Collected data entries:
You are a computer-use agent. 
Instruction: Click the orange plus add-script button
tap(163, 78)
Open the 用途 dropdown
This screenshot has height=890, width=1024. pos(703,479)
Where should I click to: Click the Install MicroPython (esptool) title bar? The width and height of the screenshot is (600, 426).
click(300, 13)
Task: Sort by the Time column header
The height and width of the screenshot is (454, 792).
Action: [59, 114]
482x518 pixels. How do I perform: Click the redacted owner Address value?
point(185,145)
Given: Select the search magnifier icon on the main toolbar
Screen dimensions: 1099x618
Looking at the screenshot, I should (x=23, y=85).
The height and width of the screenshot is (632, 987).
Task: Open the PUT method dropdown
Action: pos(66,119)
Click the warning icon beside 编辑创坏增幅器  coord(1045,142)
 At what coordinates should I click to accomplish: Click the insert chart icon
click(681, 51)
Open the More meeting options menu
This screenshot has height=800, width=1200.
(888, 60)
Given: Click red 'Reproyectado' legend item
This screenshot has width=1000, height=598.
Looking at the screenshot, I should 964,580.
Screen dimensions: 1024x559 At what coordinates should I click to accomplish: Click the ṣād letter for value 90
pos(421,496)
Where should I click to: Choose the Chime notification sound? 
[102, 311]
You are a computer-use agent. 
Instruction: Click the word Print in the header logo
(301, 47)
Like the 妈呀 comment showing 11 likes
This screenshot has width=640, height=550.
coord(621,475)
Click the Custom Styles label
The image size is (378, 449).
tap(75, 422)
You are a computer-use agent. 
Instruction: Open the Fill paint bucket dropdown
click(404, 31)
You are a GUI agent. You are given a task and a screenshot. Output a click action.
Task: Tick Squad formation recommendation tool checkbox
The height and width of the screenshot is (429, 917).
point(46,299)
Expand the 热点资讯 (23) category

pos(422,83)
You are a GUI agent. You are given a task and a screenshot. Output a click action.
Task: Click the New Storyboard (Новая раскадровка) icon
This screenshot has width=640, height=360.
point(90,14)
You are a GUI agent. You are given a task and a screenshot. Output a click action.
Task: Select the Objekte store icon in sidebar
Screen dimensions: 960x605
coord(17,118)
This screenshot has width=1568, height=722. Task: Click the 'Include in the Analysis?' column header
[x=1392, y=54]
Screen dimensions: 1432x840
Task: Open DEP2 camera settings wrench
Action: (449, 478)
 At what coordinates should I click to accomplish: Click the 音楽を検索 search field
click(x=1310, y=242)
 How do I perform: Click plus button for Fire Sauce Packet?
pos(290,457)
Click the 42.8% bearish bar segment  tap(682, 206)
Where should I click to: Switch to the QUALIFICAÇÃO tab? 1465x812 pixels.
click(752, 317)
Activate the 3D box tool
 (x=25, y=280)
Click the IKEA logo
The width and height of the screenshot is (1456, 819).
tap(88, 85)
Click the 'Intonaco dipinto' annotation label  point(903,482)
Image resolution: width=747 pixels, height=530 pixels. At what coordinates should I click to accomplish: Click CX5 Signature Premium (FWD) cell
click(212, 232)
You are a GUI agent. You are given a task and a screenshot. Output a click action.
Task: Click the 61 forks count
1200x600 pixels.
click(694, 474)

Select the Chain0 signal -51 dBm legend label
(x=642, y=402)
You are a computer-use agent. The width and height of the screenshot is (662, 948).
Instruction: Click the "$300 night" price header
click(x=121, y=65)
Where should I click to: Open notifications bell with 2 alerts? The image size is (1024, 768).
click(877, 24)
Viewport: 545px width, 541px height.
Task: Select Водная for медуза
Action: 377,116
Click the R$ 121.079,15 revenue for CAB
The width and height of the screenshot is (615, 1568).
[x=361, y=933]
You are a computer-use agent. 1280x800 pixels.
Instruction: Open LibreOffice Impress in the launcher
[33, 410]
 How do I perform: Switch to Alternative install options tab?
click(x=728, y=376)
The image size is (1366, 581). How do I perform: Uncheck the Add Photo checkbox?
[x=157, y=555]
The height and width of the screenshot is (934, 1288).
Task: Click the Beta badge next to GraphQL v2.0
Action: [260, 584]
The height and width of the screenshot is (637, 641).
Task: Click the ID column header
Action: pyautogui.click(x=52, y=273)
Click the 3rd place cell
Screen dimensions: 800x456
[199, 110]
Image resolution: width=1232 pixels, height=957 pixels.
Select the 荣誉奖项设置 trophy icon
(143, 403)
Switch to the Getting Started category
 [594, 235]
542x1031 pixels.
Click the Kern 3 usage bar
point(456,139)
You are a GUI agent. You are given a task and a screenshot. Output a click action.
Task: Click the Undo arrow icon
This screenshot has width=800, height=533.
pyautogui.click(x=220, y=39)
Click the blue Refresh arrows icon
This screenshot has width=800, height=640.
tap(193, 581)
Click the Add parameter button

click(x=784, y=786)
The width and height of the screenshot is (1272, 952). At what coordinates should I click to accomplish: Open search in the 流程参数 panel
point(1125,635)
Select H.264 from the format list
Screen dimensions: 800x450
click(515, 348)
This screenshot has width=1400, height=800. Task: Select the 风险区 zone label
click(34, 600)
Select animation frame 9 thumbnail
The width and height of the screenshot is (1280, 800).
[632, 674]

#### ABOUT THIS TASK:
Word for word, output the lines of the data from its first line through the line where "Click the warning" appears, and stop there.

#### WRITTEN RESPONSE:
You are a computer-use agent. 
Instruction: Click the orange plus add-script button
tap(163, 78)
Open the 用途 dropdown
This screenshot has height=890, width=1024. pos(703,479)
Where should I click to: Click the Install MicroPython (esptool) title bar? The width and height of the screenshot is (600, 426).
click(300, 13)
Task: Sort by the Time column header
The height and width of the screenshot is (454, 792).
Action: [59, 114]
482x518 pixels. How do I perform: Click the redacted owner Address value?
point(185,145)
Given: Select the search magnifier icon on the main toolbar
Screen dimensions: 1099x618
Looking at the screenshot, I should (x=23, y=85).
The height and width of the screenshot is (632, 987).
Task: Open the PUT method dropdown
Action: pos(66,119)
Click the warning icon beside 编辑创坏增幅器  coord(1045,142)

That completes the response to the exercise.